Gazette reporter Shelagh Parkinson was in Lesbos with husband Clive, as fears for the company grew last week and flew back on one of the last Thomas Cook flights on Saturday.
She said: “The crew were amazing considering they didn’t know if they would have a job by Monday, and the captain said it was their ‘professional pride’ to get us all back safely.
“We had been aware during the last days of our holiday the company was close to collapse so we were very lucky our flight was not affected.
“It’s sad to see such a long established travel company go out of business.”
Travel agent Philip Nuttall from four-generation family firm Travel Village, in Highfield Road, said although Thomas Cook’s money troubles were widely known in recent weeks, the collapse into administration was still a major blow.
He said staff had been working through the night to help people who had booked through Thomas Cook.
He added: “We put together a contingency plan on Friday morning in case anything happened with Thomas Cook following all the rumours last week and our team has been on the phone trying to help and reassure holidaymakers since 2am when the announcement was made.
“We were re-booking people’s holidays at 3am.
“We were hoping Thomas Cook would come through, all of the travel agent extended family will be trying their best to help people. It is very sad.
“We have had calls from people abroad at the moment who are obviously worried. It’s an ongoing situation and the CAA has set up a dedicated website at thomascook.caa.co.uk to help people who are now abroad.”
The 178-year-old business’ collapse came after it was unable to secure the extra £200m needed to keep it afloat.
Unions representing its 9,000 staff had previously urged the Government to intervene financially.

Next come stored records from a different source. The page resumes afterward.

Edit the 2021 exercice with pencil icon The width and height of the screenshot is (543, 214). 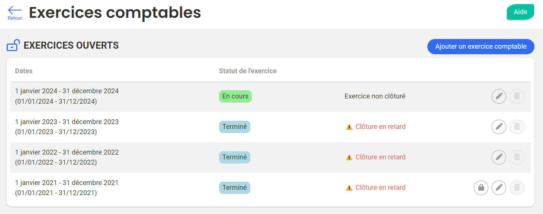tap(499, 188)
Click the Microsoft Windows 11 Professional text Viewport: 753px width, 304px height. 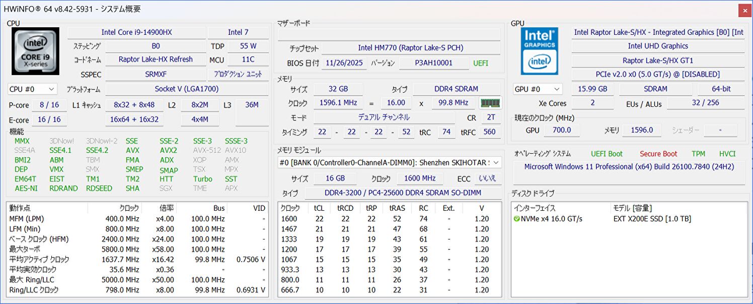[x=629, y=166]
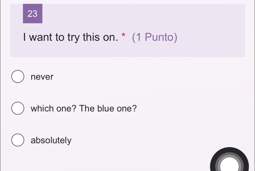Click the "never" answer label text

click(42, 77)
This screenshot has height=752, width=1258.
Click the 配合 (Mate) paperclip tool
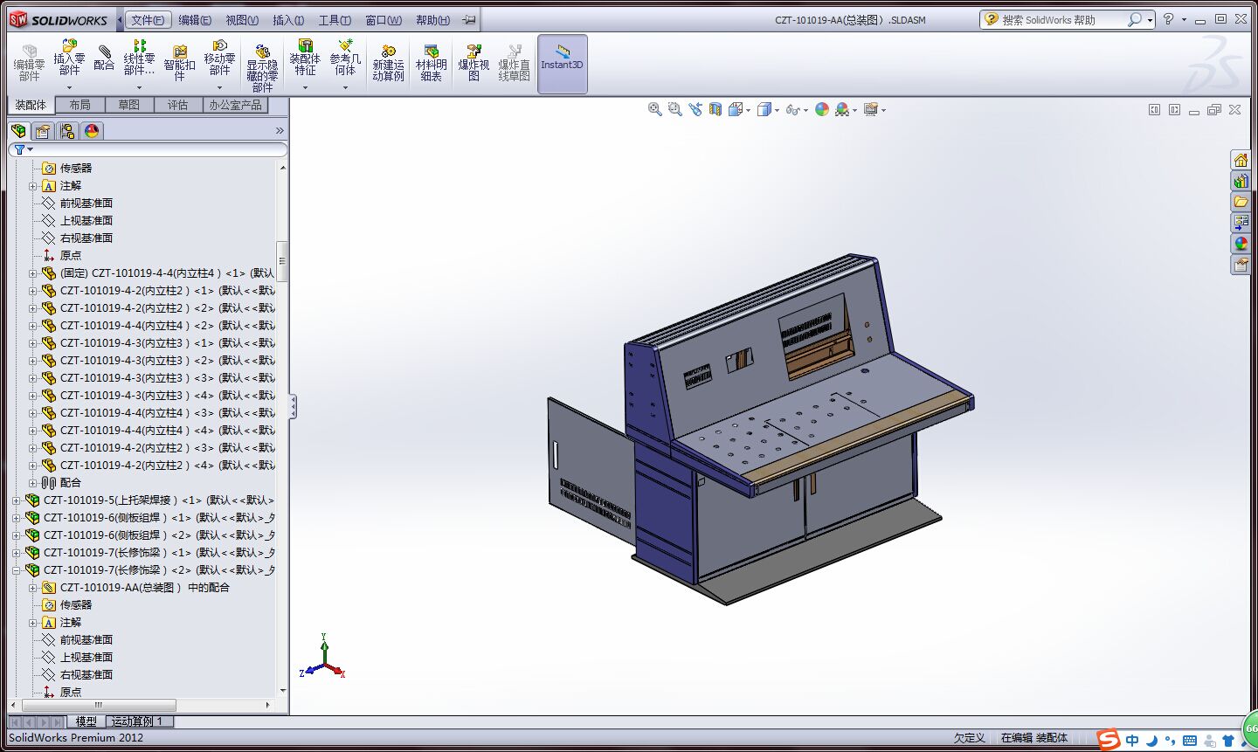pos(104,59)
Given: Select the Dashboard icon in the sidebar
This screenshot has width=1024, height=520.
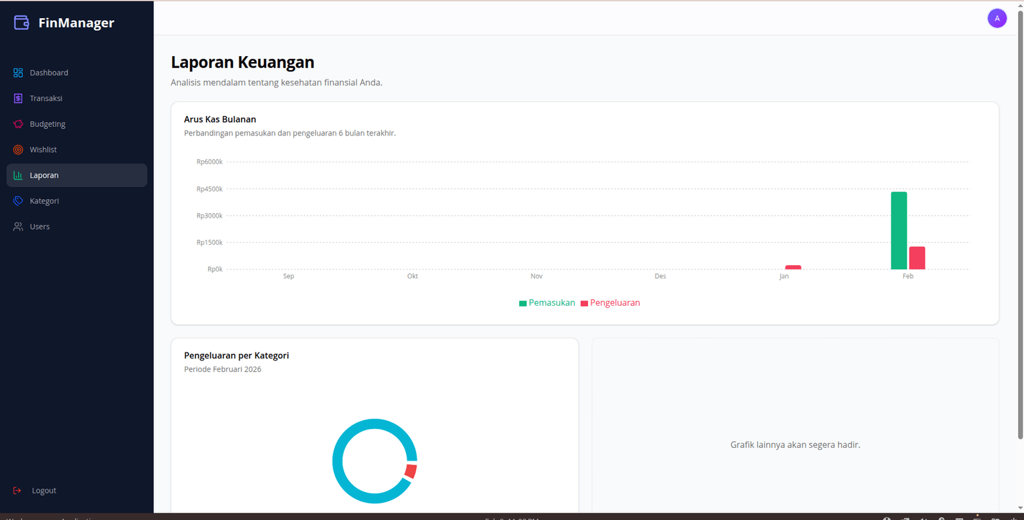Looking at the screenshot, I should pos(18,72).
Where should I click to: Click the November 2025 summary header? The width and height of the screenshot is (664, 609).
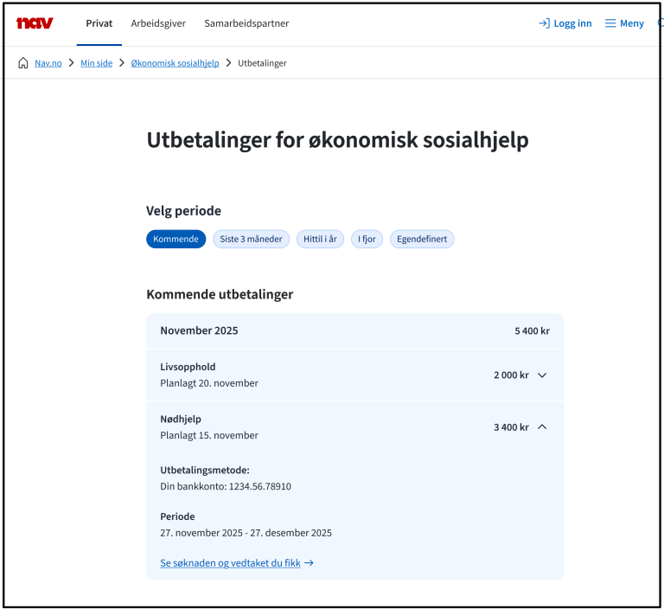pos(354,331)
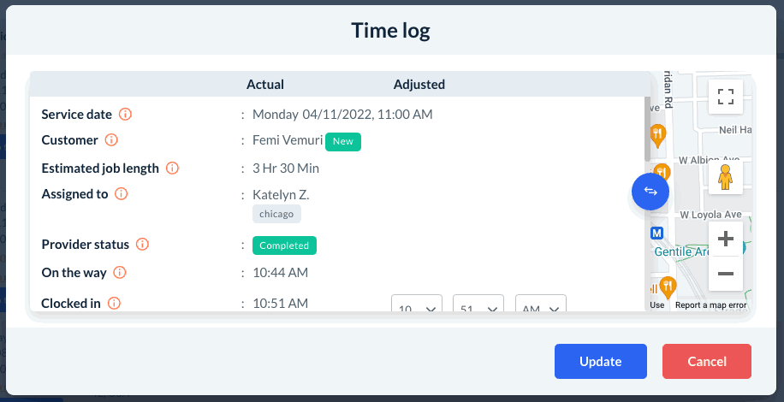Zoom in on the map

(x=726, y=239)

Babs Murphy, chief executive of the North and Western Lancashire Chamber of Commerce said: “Globally travel is an enormous growing industry and the way in which it is structured is moving at a face pace.
“There are a number of issues which are weakening traditional tour operators including budget airlines, the internet and changing holiday behaviours.
“We’ve seen the company closing shops in an attempt to reduce overheads yet there were still more than 500 outlets in existence which has resulted in greater costs to Thomas Cook compared to those online operators.
“We are devastated for the people who are stranded on their holidays and especially for those employees who may lose their jobs.”